Thanks guys I will check those sources out. Of course high Zout is not necessarily a bad thing for full range drivers on open baffles but I suspect that gNFB would solve the problem if it arose.

[tomchr]

Quote:

Originally Posted by Eli Duttman

An interesting "spud" FM receiver can be found here. Isolating the antenna from the oscillating detector is a least as important as the gain. An interesting thing about the design is the triode working as a GG RF amp is also working as a reflex common cathode audio amp. Slick!

Yep. I *love* how the tube radios and early transistor radios used one device for multiple circuit functions. That's real electrical engineering.

~Tom

[mashaffer]

If you guys don't mind going a little further with me on this one...

The first most obvious way to drive the cathode was (at least to me) to use a stout cathode follower coupled by a large film capacitor such as are used in speaker crossovers. The value needed would seem to be about the same as one would use for a cathode bypass.

In order to avoid the cap it occurred to me that one could direct couple a CF as long as one took into account the bias current of the CF in the selection of the shared cathode resistor. However in the particular project I have in mind I would want to be able to drive the GG stage both solidly into cut off and well into grid current. It seems that direct coupling would not allow that kind of swing. Possibly if one added a negative rail only for the CF driver one could make a driver that could swing well below ground...

In searching around for alternatives I came across Crowhurst's short write up on the GG stage and it seems that he favors transformer coupling.

Input to the Grounded-Grid Amplifier

As usual I find it hard to follow his articles (not sure why) but this would seem to allow for the kind of swing I envision and removes the need for the cap (at the cost of an expensive tranny). The bias is set via. the DCR of the secondary and seems a nice elegant solution.

Toward the end he claims an improvement in performance (he doesn't say in what respect the performance is increased) by using a series resistor for part of the bias and bypassing it with a cap. At first I though that the cap would short out some of the input signal but I realized that the actual signal is all "above" the cap/resistor combination.
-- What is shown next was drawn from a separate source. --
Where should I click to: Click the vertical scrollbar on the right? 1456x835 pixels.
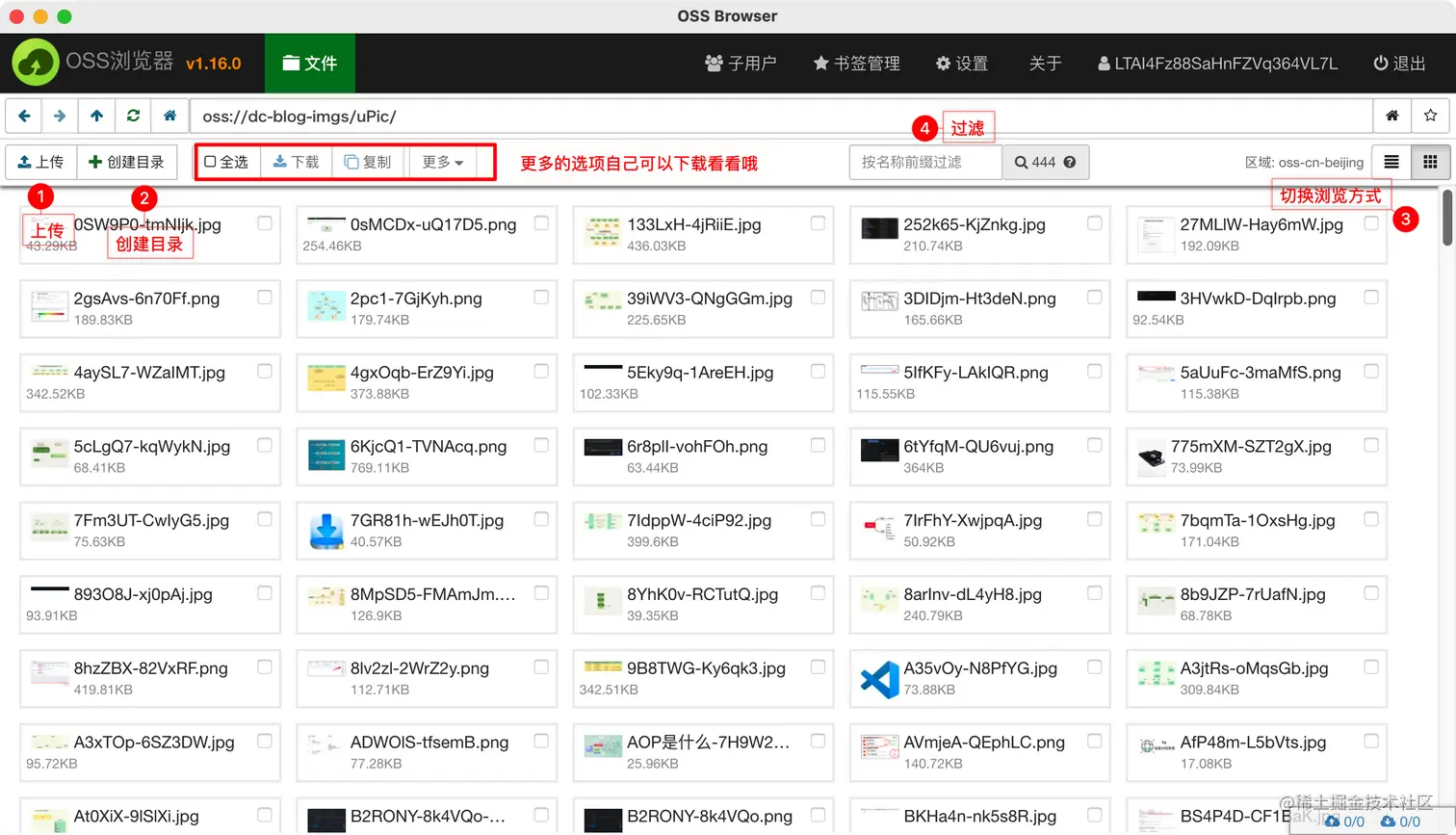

But it still looks like a tank circuit to me. Is there a danger of ending up with a tuned circuit here if the R and C are not chosen carefully? Or is the value of C so high that it is incapable of leading to instability?

OK, so that was a lot further in reality but I appreciate your patient tutelage.

[DF96]

I normally find Crowhurst easy to read, but this time he is confusing. He is not actually adding a resistance to the cathode circuit, he is just making it more obvious. At first he has the resistance hidden inside the transformer secondary. This reduces gain as it can't be bypassed. So he comes up with the brilliant idea of winding the transformer with ordinary wire (instead of resistance wire) and putting a resistor in, which he then bypasses. I am baffled as to why he makes such heavy weather of what should be a fairly simple circuit.

Little risk of a tank circuit formed by the transformer leakage inductance and the bypass C because the resistor and cathode impedance will damp it.